Já em relação aos inquéritos contra apoiadores de Bolsonaro, Cazzeta considera que as recentes manifestações favoráveis a prisões e buscas e apreensões expressam uma tentativa da PGR de não se indispor com o STF – alvo de ameaças – e não uma ruptura com o presidente.
O que dizem os aliados e os críticos de Aras
Apoiadores de Aras, porém, dizem que nenhuma dessas posições está ligada a interesses políticos junto ao presidente. A subprocuradora aposentada Delza Curvello Rocha avalia que o próprio questionamento sobre a atuação de Aras em relação ao Executivo parte, sobretudo, de colegas que nunca aceitaram sua escolha para o cargo.
"O procurador-geral não tem que estar 'alinhado ou não'. Ele tem toda a independência", diz Delza. Para ela, uma parcela considerável da classe age contra Aras porque quer atingir Bolsonaro. "Estão desesperados porque a lista tríplice é a única forma de chegarem ao poder", afirma. A lista a que ela se refere são os três nomes mais votados dentre os procuradores que eram enviados para o presidente escolher um para ser o novo PGR (Bolsonaro rompeu com essa prática e escolher Aras, que não havia sido eleito pela categoria).
Subprocuradores críticos de Aras dizem, por outro lado, que ele ainda sonha em chegar ao STF, caso o ex-advogado-geral da União André Mendonça, indicado por Bolsonaro, tenha seu nome rejeitado ou desista da indicação. Por isso, afirmam que Aras tenta se equilibrar entre o presidente e os ministros do STF – com quem terá de conviver se um dia chegar ao Supremo.

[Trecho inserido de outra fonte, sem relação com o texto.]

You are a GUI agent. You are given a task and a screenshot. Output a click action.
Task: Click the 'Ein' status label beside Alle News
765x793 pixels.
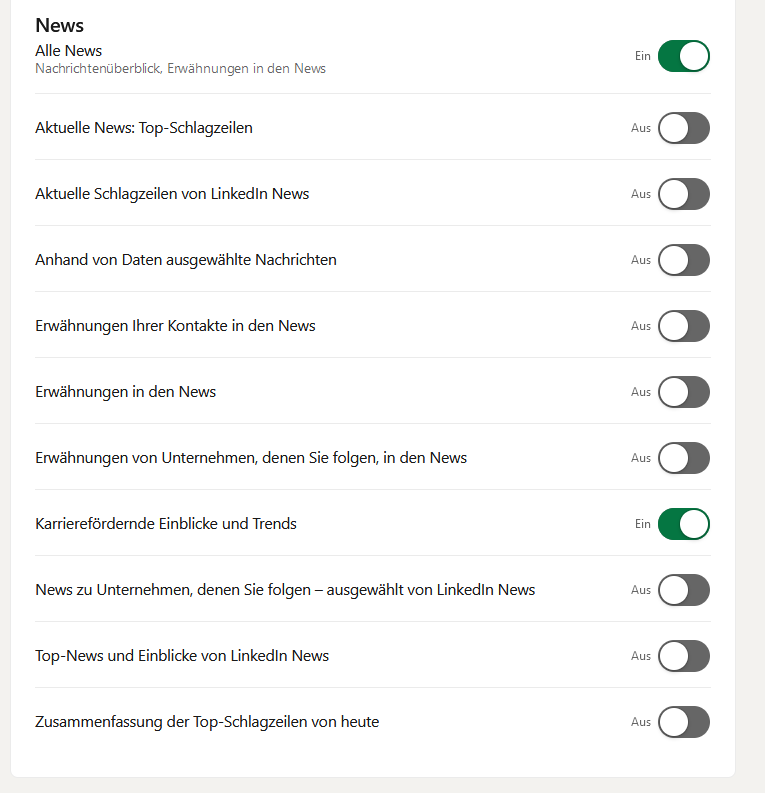[x=642, y=56]
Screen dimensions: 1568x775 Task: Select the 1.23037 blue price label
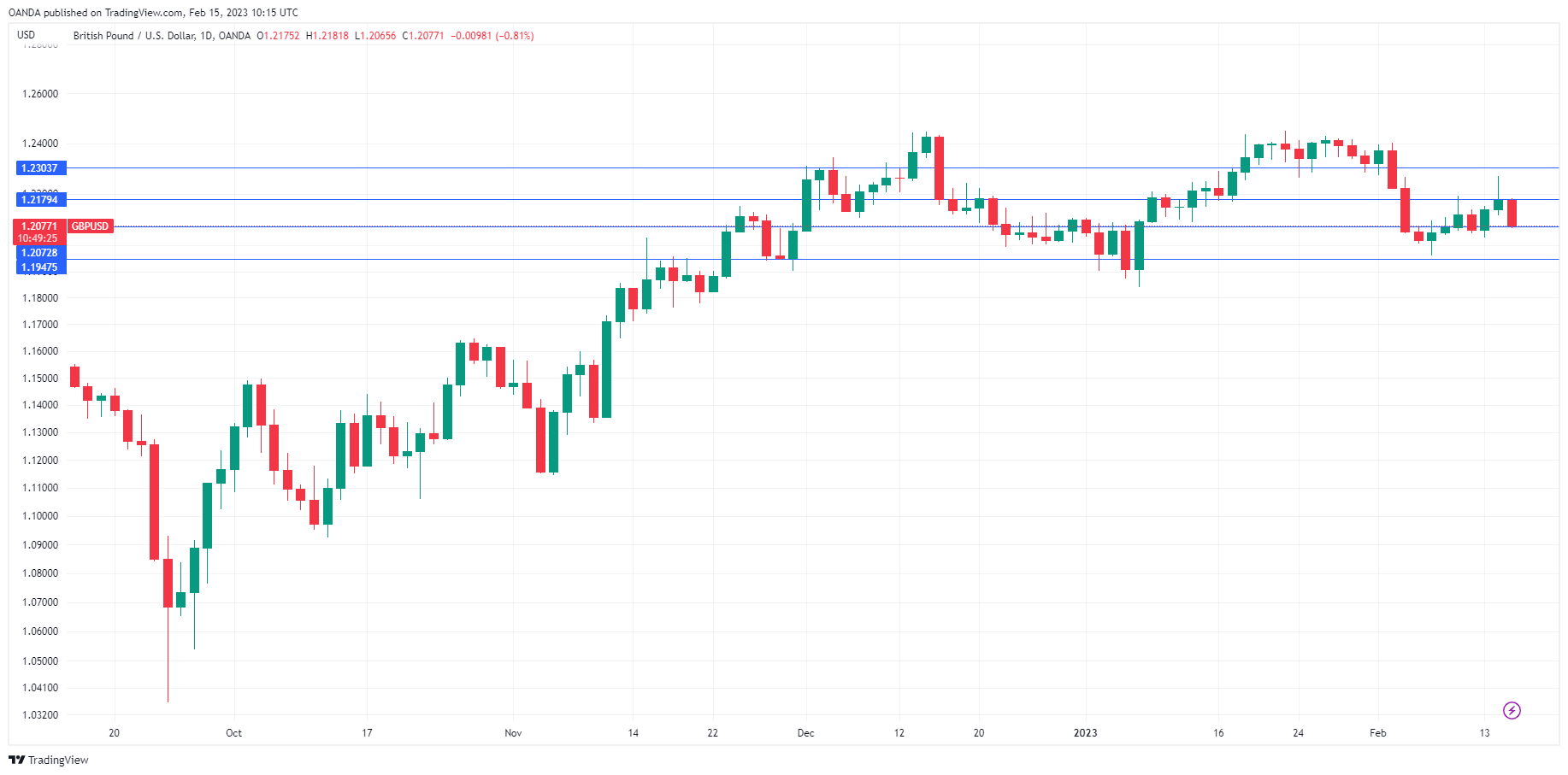(x=40, y=168)
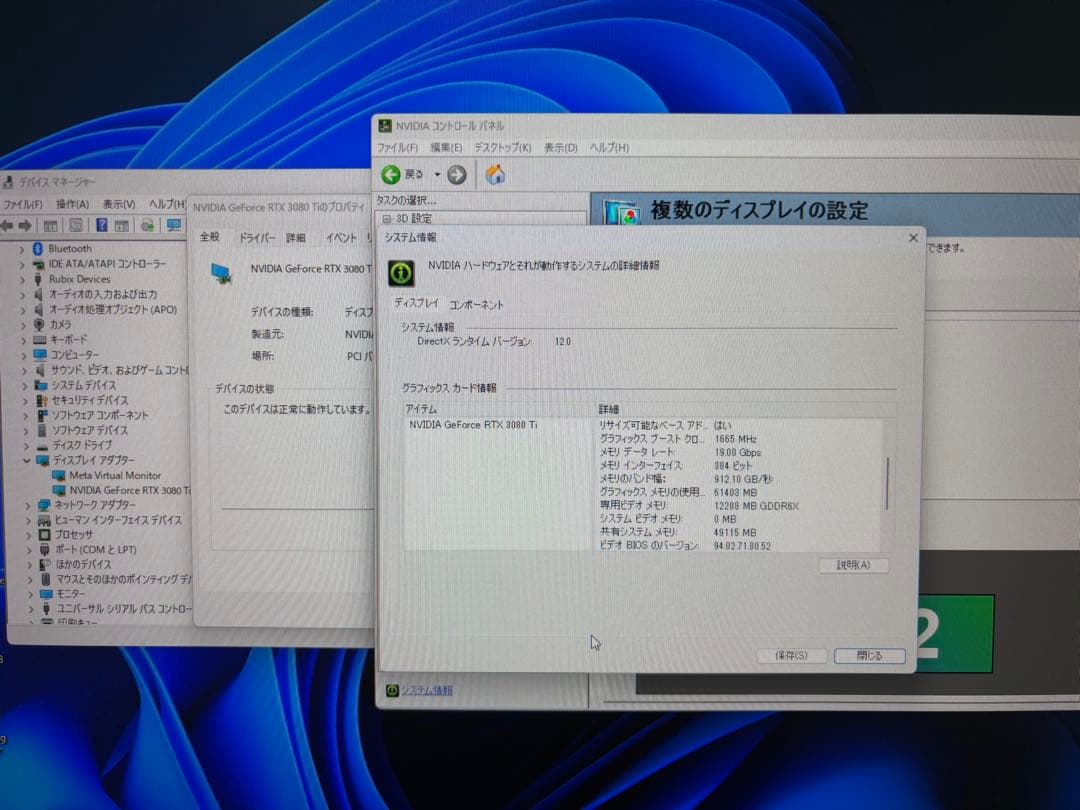Click the 保存 button in システム情報 dialog

coord(792,655)
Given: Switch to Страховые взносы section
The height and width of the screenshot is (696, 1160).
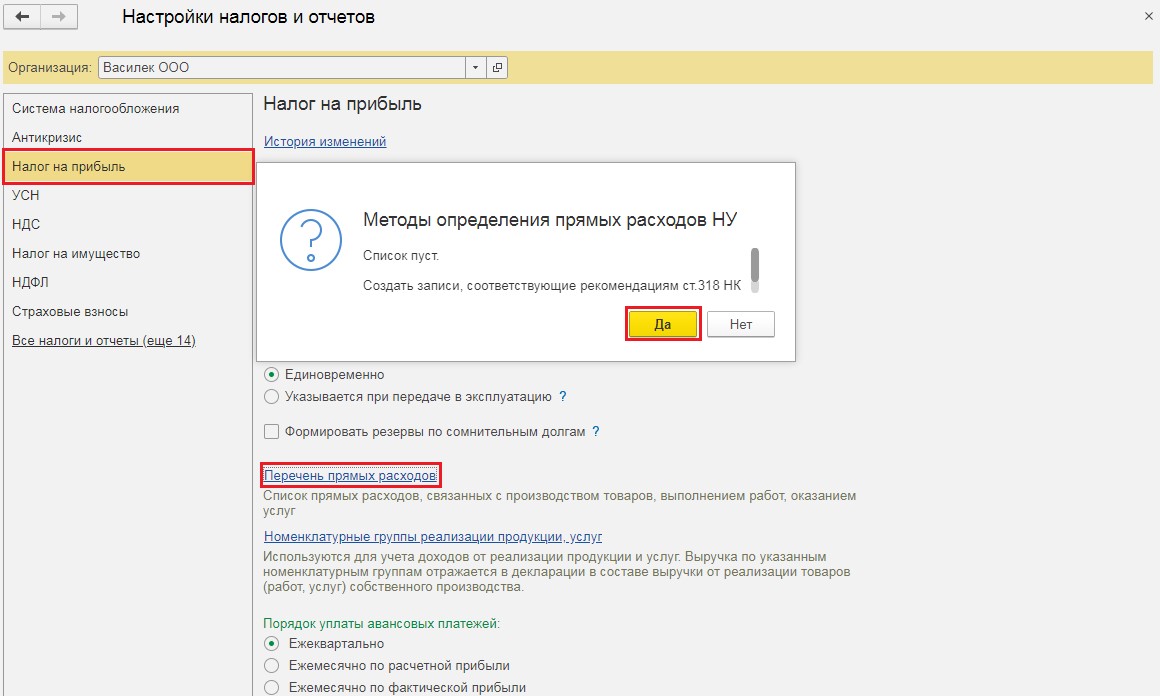Looking at the screenshot, I should 70,312.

"Só haverá inflexão se ele passar a investigar o presidente e os filhos", diz um integrante da PGR. Para essa ala de procuradores, um teste importante ocorrerá quando ele receber o relatório final da CPI da Covid, que trará uma série de acusações contra Bolsonaro. Só o procurador-geral pode pedir a investigação formal sobre o presidente.